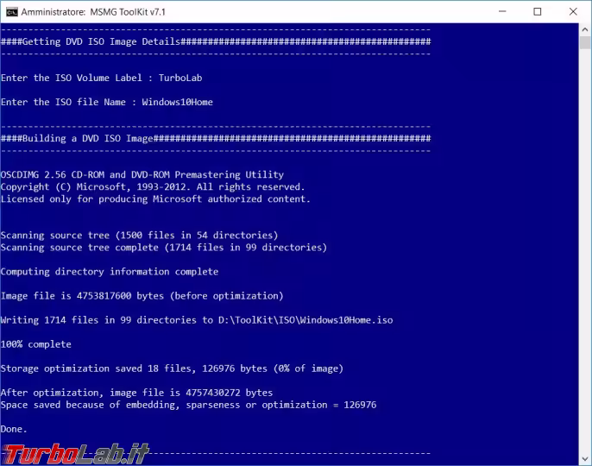Image resolution: width=592 pixels, height=466 pixels.
Task: Click the 'OSCDIMG 2.56' utility line
Action: 142,175
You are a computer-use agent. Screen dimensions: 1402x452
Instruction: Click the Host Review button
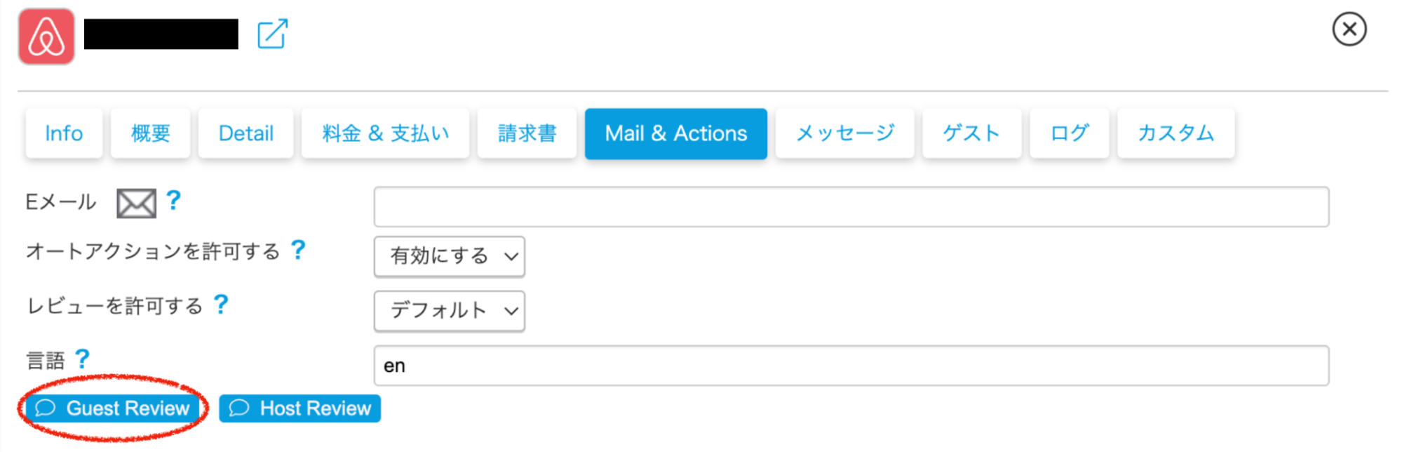click(300, 408)
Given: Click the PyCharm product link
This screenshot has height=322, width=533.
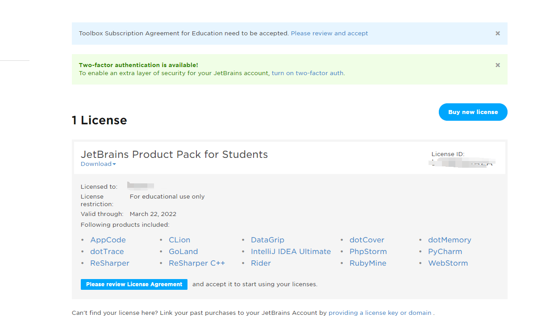Looking at the screenshot, I should tap(445, 252).
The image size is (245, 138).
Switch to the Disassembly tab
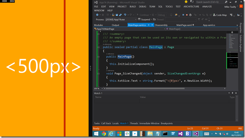(161, 25)
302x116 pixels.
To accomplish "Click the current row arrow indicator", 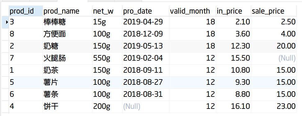I will point(7,22).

> [GIVEN EXERCISE]:
Can you copy out, word for word, the part of the items above that opens with the line containing "You are a computer-use" and closes with the line containing "Looking at the", including both of those lines but leaving out the pictures?

> [REPLY]:
You are a computer-use agent. Screen dimensions: 1402x452
Instruction: Click the Host Review button
click(300, 408)
Given: Click the PyCharm product link
This screenshot has height=322, width=533.
Looking at the screenshot, I should tap(445, 252).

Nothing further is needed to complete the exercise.